Inesauribile fonte di sorprese, il Monte Verità annovera oggi un nuovo tassello nel percorso di riscoperta e presentazione delle proprie vicende. Se ci eravamo lasciati nel maggio 2017 con la riapertura di Casa Anatta, dallo scorso primo aprile è visitabile un’altra sezione del complesso museale: si tratta dell’allestimento, a seguito del restauro, del dipinto di Elisàr von Kupffer Il chiaro mondo dei beati. Un vero e proprio panorama, ovvero quel tipo di veduta circolare, molto in voga nell’Ottocento, che offre all’osservatore l’illusione di entrare d’un tratto nel mezzo di un paesaggio dipinto, che si sviluppa a trecentosessanta gradi. In questo caso, ci ritroviamo in un ambiente idilliaco, abitato da figure efebiche ritratte attraverso le quattro stagioni.

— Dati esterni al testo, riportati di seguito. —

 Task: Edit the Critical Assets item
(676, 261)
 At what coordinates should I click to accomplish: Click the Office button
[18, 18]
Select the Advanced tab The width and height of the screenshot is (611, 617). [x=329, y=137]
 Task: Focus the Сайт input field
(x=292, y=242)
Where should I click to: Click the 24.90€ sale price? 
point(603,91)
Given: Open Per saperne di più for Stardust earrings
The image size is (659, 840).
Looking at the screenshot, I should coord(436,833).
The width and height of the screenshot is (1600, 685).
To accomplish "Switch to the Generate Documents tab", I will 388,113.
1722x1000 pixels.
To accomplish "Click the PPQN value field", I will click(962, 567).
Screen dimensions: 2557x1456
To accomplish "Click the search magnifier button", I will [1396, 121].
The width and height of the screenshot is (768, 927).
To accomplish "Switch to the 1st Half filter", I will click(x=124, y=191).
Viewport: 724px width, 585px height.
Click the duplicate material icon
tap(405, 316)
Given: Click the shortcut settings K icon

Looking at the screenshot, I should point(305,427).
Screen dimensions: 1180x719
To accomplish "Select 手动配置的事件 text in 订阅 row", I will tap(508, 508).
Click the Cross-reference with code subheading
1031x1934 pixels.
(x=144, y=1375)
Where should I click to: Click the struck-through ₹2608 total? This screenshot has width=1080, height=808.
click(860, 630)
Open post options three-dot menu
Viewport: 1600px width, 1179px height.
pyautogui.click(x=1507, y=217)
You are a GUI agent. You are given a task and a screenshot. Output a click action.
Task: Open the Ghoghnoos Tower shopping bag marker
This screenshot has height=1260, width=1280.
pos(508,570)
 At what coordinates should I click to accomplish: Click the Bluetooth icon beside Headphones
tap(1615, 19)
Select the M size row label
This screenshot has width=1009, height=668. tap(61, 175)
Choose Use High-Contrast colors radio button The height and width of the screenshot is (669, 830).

Quando Harald Szeemann venne a conoscenza di quest’opera nel contesto delle sue ricerche sulla Lebensreform, ne rimase affascinato, rilevando anche lo sforzo dell’autore per creare un ambiente suggestivo, determinato da luci, colori e concatenazione delle opere, quasi alla stregua dei moderni environment. Szeemann volle quindi includere Il chiaro mondo dei beati nella sua mostra Le mammelle della verità, che dal 1978 viaggiò da Ascona a Zurigo, Berlino, Vienna e Monaco di Baviera. Fu proprio l’interesse del curatore bernese ad attivare il meccanismo di salvaguardia di quest’opera – e della storia che porta con sé – che con ogni probabilità sarebbe altrimenti andata dimenticata. È David Streiff, già direttore dell’Ufficio federale della cultura e oggi membro dell’Associazione Pro Elisarion, a raccontarne in questa intervista.
Elisàr von Kupffer è un personaggio affascinante: potrebbe dirci qualcosa su di lui, anche per capire la sua presenza in Ticino?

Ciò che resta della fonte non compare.